OM uses fast local token estimation for this thresholding work. Text is estimated with tokenx, while image parts use provider-aware heuristics so multimodal conversations still trigger observation at the right time. The same applies to image-like file parts when a transport normalizes an uploaded image as a file instead of an image part. For example, OpenAI image detail settings can materially change when OM decides to observe.

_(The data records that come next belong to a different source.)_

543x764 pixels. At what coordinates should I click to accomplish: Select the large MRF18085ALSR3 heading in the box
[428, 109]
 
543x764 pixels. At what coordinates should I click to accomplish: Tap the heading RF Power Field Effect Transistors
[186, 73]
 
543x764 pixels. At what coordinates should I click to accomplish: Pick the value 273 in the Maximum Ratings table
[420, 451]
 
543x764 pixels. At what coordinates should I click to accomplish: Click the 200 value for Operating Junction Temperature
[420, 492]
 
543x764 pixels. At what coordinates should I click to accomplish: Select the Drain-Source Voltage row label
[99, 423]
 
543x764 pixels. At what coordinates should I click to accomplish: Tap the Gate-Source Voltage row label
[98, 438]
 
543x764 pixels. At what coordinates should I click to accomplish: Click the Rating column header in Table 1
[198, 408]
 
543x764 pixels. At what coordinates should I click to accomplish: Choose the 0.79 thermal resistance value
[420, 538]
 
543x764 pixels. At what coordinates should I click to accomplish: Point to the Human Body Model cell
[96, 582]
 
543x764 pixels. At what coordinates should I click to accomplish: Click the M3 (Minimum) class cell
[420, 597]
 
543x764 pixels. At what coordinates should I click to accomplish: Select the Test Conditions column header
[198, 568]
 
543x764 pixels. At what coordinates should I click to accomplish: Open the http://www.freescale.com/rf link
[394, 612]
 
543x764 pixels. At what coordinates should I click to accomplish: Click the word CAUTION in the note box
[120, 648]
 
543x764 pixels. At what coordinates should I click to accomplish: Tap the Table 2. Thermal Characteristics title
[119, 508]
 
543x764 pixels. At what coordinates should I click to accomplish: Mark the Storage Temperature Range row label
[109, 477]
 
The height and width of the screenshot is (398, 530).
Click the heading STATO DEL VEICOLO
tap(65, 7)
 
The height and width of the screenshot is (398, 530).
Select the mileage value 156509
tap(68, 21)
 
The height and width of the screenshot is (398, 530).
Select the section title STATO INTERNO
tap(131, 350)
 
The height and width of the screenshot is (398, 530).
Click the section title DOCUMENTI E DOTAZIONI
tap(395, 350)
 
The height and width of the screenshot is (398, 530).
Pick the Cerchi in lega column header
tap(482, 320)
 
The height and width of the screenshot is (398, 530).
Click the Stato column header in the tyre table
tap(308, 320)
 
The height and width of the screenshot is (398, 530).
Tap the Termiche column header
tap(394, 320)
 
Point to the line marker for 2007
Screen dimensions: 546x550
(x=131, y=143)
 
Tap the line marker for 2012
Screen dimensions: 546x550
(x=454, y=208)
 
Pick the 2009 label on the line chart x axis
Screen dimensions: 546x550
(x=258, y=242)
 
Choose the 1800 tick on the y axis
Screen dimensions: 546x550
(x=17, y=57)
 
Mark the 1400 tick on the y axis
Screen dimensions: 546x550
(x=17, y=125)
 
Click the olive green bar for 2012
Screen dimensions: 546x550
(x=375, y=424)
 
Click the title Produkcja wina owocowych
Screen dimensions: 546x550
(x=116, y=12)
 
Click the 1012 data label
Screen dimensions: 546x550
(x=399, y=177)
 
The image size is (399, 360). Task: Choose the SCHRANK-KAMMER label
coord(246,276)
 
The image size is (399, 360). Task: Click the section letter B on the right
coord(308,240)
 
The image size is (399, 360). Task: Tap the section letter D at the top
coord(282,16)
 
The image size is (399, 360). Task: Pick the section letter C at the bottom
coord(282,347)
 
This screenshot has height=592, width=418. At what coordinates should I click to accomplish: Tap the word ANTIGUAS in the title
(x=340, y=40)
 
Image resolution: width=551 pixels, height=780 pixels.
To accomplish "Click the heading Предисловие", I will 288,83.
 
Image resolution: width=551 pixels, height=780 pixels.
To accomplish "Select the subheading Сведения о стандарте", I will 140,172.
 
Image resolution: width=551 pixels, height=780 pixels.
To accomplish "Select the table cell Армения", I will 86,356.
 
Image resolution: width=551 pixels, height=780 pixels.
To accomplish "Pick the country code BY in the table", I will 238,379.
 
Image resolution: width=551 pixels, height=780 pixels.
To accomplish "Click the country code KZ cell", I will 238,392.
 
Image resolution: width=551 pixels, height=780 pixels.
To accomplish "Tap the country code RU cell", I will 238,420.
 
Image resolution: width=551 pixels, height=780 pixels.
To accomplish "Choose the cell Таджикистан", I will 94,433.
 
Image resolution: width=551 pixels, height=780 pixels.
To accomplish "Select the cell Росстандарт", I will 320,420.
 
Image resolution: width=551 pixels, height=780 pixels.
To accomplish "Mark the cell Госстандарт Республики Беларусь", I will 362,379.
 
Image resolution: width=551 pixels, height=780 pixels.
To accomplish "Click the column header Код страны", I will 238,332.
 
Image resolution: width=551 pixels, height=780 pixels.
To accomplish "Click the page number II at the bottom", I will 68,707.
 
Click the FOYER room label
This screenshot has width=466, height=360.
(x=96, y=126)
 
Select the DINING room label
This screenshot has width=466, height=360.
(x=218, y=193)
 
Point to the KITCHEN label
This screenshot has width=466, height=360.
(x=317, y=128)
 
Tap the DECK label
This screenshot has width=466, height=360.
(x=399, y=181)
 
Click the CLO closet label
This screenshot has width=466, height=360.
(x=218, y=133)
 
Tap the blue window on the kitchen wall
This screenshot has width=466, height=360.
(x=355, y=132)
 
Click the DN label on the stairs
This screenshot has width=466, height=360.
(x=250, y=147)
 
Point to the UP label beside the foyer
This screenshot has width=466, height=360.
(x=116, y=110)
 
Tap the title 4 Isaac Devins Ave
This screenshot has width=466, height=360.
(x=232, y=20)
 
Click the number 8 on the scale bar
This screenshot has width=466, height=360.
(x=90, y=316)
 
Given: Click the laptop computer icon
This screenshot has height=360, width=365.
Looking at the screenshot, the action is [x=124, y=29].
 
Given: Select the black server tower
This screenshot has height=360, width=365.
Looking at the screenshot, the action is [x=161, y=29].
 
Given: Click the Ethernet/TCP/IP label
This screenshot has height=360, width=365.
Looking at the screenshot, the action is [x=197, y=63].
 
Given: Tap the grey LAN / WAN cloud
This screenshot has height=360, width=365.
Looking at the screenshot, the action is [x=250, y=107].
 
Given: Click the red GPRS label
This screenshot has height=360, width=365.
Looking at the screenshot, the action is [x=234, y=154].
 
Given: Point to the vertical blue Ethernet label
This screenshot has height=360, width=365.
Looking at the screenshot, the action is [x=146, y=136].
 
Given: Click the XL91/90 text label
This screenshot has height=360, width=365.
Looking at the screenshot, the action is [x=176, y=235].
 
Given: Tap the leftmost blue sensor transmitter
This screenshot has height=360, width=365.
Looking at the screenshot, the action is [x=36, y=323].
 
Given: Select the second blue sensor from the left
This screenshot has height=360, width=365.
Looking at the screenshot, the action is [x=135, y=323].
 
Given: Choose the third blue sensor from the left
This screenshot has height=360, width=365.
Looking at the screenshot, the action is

The Observer can also see attachments in the history it reviews. OM keeps readable placeholders like [Image #1: reference-board.png] or [File #1: floorplan.pdf] in the transcript for readability, and forwards the actual attachment parts alongside the text. Image-like file parts are upgraded to image inputs for the Observer when possible, while non-image attachments are forwarded as file parts with normalized token counting. This applies to both normal thread observation and batched resource-scope observation.

Date: 2026-01-15
 
- 🔴 12:10 User is building a Next.js app with Supabase auth, due in 1 week (meaning January 22nd 2026)
  - 🔴 12:10 App uses server components with client-side hydration
  - 🟡 12:12 User asked about middleware configuration for protected routes
  - 🔴 12:15 User stated the app name is "Acme Dashboard"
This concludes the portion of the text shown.